Os autores, por sua vez, defendem a força narrativa justamente pelo foco no lendário que surge do contato com a população do Araguaia. Para Ana Petta, há uma beleza poética no fato de Osvaldão continuar muito vivo entre aquelas pessoas. “As pessoas falam dele com uma intimidade e contam da sua morte como se contassem de uma pessoa da família. Se foi exatamente assim como as pessoas contam, ou o que está documentado, o que importava pra gente era mostrar o quanto ele é vivo, o quanto esses relatos se misturam e o quanto a lenda também é a história, porque interfere na vida das pessoas e as mantém ligadas à história do Brasil e da região.”
Vandré aponta que o mito foi criado pelo Exército e se tornou uma opção de abordagem cinematográfica. “Quem tinha medo do Osvaldão eram os militares que o apresentavam como o inimigo número um e propagandeavam isso para a população local”, diz o cineasta. Ele observa que os contemporâneos de Osvaldão o descrevem de forma muito realista, enquanto as novas gerações falam dele como um ser mágico, que é o imaginário deixado pelos militares para assustar a população.
Osvaldão tem essa peculiaridade de ter alcançado uma dimensão mítica muito ligada à brasilidade, que outros líderes da luta armada contra a ditadura não têm. “Se você for nas onze cidades daquela região, todo mundo sabe dizer algo sobre o Osvaldão, enquanto outros como Marighella e Lamarca são conhecidos por uns e outros não nas localidades onde atuaram”, compara Vandré para justificar o recorte que sustenta o documentário.
Os detalhes da vida de Osvaldão foram pela primeira vez apresentados no cinema.
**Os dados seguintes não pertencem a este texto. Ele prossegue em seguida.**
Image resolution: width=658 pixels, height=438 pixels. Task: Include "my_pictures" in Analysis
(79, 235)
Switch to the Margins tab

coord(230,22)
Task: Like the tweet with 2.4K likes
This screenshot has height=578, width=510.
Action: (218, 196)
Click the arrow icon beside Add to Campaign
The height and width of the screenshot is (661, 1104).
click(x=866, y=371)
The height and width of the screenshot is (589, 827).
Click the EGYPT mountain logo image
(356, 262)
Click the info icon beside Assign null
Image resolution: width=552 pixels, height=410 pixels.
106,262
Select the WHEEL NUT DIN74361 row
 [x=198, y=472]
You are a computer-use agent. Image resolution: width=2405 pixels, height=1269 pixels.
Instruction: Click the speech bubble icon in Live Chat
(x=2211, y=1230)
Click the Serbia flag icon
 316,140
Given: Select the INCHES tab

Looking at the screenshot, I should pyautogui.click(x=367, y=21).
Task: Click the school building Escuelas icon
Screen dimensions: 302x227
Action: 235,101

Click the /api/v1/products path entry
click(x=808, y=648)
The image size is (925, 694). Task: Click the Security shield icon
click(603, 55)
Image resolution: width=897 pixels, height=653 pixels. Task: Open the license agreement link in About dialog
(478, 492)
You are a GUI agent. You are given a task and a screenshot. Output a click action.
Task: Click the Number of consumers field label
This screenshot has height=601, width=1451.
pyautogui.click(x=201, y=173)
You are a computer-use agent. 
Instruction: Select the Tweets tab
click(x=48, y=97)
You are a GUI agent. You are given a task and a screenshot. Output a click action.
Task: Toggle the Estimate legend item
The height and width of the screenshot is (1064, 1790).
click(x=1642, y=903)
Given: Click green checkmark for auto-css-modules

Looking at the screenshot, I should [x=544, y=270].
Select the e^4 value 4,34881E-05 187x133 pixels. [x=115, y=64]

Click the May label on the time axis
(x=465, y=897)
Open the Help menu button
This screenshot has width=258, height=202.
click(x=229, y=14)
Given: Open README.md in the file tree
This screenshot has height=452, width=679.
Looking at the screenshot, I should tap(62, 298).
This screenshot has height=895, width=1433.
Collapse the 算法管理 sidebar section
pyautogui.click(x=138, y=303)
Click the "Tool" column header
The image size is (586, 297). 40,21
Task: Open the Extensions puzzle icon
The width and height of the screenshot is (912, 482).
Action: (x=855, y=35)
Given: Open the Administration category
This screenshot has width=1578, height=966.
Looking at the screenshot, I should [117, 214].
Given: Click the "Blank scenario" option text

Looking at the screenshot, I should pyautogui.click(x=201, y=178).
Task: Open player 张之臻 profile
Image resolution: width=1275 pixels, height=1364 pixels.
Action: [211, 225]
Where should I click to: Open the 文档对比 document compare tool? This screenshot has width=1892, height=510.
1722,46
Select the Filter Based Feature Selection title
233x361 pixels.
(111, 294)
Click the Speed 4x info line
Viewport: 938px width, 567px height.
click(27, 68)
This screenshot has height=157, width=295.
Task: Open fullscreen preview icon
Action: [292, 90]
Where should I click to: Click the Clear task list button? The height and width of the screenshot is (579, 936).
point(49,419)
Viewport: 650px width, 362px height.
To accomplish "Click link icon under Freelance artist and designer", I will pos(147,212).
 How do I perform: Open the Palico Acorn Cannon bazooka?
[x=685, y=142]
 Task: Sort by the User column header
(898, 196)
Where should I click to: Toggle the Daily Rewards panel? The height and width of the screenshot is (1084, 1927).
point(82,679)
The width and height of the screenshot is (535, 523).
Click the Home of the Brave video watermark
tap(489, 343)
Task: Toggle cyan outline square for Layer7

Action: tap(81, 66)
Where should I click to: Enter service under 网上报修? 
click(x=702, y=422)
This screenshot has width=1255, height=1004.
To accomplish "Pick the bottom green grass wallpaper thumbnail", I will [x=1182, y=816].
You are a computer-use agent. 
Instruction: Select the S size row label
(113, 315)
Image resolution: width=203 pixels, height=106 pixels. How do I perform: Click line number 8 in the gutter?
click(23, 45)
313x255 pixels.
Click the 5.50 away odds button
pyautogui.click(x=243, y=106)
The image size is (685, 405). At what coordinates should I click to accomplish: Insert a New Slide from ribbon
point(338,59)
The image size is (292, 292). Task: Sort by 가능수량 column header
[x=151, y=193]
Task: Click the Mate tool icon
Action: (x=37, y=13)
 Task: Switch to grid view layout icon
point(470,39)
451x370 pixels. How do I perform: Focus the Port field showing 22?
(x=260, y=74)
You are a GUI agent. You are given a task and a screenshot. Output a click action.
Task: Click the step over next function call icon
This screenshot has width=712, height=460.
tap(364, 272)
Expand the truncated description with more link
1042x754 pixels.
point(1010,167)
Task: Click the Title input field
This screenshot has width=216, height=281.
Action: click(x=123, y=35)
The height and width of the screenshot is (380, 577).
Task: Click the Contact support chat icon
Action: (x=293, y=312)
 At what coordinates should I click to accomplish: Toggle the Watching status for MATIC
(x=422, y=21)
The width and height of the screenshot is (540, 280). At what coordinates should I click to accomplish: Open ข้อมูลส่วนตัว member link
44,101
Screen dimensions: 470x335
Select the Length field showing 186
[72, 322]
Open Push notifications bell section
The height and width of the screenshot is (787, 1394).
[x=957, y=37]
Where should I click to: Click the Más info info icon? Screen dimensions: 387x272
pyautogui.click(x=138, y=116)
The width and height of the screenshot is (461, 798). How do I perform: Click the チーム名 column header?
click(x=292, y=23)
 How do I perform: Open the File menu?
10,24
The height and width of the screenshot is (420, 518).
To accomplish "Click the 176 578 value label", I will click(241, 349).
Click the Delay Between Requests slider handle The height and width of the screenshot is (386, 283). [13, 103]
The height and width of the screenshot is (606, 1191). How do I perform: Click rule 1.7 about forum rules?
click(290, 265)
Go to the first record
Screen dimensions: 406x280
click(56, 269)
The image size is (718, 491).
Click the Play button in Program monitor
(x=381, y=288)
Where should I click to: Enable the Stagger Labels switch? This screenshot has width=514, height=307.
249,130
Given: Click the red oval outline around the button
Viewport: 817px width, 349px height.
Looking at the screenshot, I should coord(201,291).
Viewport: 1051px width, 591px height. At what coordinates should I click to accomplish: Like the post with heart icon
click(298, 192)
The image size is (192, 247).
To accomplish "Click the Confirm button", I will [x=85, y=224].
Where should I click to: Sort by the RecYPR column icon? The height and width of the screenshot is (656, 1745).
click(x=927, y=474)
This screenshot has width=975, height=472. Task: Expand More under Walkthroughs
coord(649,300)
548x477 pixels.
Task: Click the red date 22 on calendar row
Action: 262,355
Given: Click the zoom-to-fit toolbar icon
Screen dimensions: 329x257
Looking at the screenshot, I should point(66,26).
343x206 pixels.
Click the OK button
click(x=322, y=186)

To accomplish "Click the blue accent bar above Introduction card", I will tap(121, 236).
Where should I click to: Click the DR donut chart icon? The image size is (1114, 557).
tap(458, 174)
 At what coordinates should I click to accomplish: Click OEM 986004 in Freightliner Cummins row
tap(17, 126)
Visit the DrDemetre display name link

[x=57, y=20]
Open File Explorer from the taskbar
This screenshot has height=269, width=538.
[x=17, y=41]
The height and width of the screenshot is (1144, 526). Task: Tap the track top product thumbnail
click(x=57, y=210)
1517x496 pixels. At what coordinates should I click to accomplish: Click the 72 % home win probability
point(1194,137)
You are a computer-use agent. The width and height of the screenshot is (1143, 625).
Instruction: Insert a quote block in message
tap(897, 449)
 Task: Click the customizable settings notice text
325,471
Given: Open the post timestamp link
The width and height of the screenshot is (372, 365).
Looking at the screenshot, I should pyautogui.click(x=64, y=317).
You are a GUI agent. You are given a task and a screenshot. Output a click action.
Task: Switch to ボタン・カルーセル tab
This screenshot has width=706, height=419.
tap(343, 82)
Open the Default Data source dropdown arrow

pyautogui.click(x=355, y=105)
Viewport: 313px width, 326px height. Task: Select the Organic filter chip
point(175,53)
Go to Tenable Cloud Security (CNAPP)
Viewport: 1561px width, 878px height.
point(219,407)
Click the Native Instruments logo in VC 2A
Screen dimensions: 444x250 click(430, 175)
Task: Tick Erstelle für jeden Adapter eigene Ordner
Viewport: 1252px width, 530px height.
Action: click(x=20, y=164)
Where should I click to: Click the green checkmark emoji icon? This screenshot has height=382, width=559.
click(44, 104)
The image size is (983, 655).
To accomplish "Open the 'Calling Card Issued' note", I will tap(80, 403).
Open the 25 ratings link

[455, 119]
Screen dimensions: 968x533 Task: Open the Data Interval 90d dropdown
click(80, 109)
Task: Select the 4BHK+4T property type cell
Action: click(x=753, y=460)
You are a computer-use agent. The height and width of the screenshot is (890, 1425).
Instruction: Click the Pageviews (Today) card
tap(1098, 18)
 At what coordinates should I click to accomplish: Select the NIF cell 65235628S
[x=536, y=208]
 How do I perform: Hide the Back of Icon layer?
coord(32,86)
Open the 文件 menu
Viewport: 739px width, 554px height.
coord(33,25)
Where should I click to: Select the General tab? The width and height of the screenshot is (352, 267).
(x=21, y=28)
Apesar de já existir outras obras sobre a Guerrilha do Araguaia, entre elas “Araguaia, a Guerrilha”, de Vandré Fernandes; “Araguaya, a conspiração do silêncio”, de Ronaldo Duque e o documentário da Fundação Maurício Grabóis “Camponeses do Araguaia: a guerrilha vista por dentro”, não havia um relato sobre Osvaldão, que foi uma das figuras mais importantes desta resistência fundamental para derrubar a ditadura militar.
O filme segue em cartaz durante a Mostra e será exibido mais duas vezes, uma no dia 28, às 15h30, no Museu da Imagem e do Som, e outra no dia 29, às 19h, no Centro Cultural São Paulo, na Sala Lima Barreto.